Flesh-eating bacteria have been named as the official cause of death of a Maine teenager Benjamin LaMontagne. According to a report from the state’s Medical Examiner’s Office just released to the press, LaMontagne died in February from cervical necrotizing fasciitus which is a virulent infection that can be fatal following dental surgery to remove his wisdom teeth.
A spokesperson for the MEO added that the 18-year-old Cheverus High School student had a significant amount of swelling following the procedure which is a symptom of the deadly disease. LaMontagne became dizzy and weak three days later (February 22) and needed assistance to get to the bathroom.
Later that same night, Lynn LaMontagne, his mother, phoned 911 and reported that her son was no longer breathing. Soon after emergency medical technicians arrived at the LaMontagne Long Island home the multi-talented boy was pronounced dead.

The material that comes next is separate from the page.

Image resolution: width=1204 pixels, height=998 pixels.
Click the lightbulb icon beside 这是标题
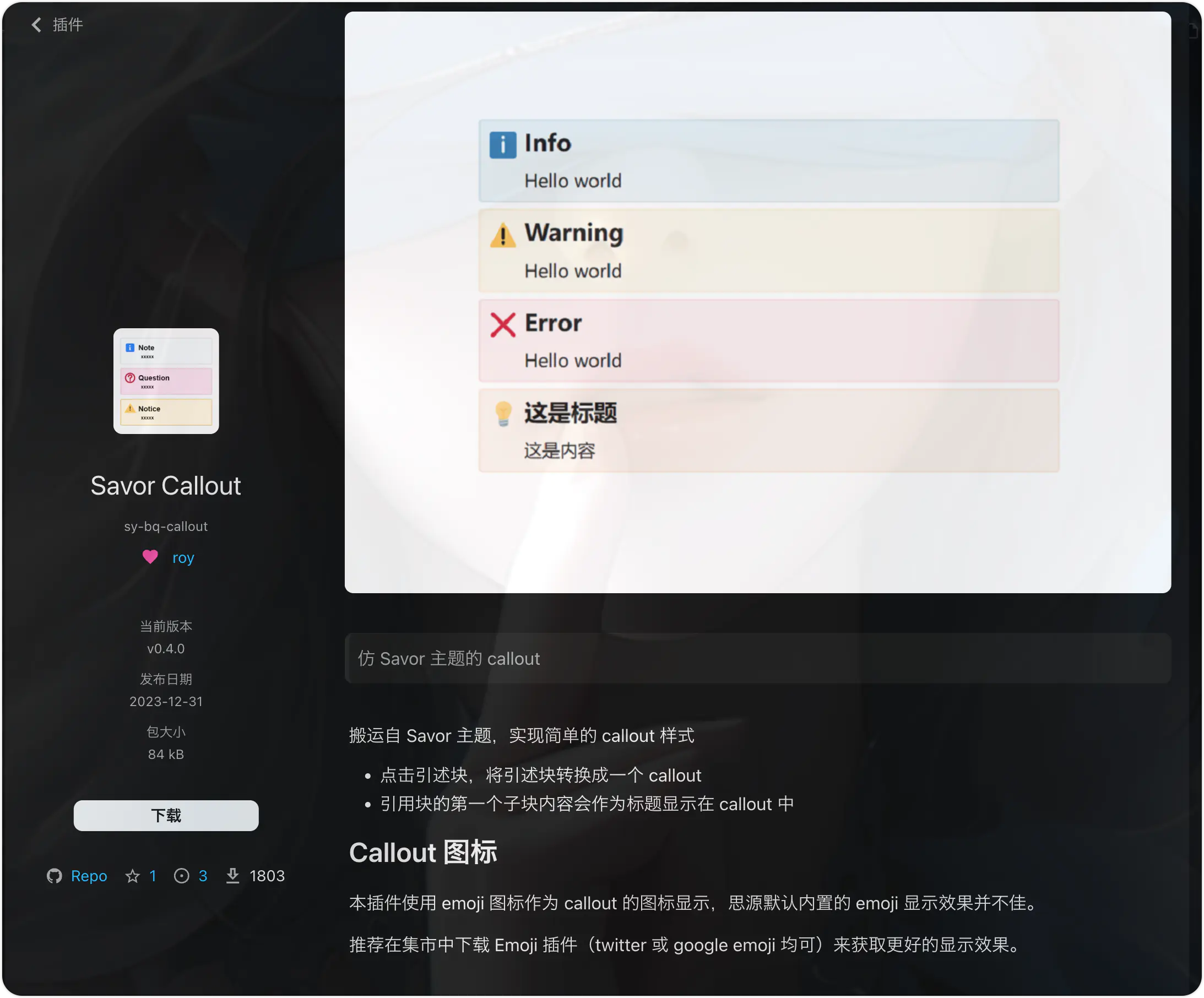pyautogui.click(x=503, y=413)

While necrotizing fasciitis is a rare disease it is also very aggressive. It obliterates the fascia which is a layer of connective tissue under the skin around blood vessels, muscles and nerves. The condition can reportedly be initiated by different types of bacteria especially “group A Streptococcus” upon entering a body through any break in the skin. Although the bacteria are often easily treated, they can create toxins that demolish fascia tissue.
The CDC (Centers for Disease Control and Prevention) note that healthy individuals with good hygiene are at a low risk of succumbing to the flesh-eating bacteria. They also point out that an infection happening at the dentist’s office is also not common.
Dr. John Molinari, infection control expert for the American Dental Association, told reporters: “I have not heard of anything like that, with necrotizing fasciitis as a result of routine oral surgery extractions.” Adding that oral surgeons have strict protocols they are supposed to follow as a way of limiting infection.
Experts claim that chances of contracting this infection during oral surgery and thus dying from the flesh-eating bacteria are low. Dr. Thomas Dodson, professor and chair of the Department of Oral and Maxillofacial Surgery at the University of Washington told the media that approximately “one in 20 people who have oral surgery” experience an infection.
He stated that in his three decades of experience he has had to treat three cases of the flesh-eating necrotizing fasciitis. He has also had to advise other on three cases of the flesh-eating bacteria but none of those six were fatal.
Dodson did say however that hospitalization is definitely required in these cases. He concluded that treatment can take up to a month and is complicated. “Usually, they’re in the (intensive care unit) for most of that time, they’re going back to the operating room many times (in order to have dead tissue removed).”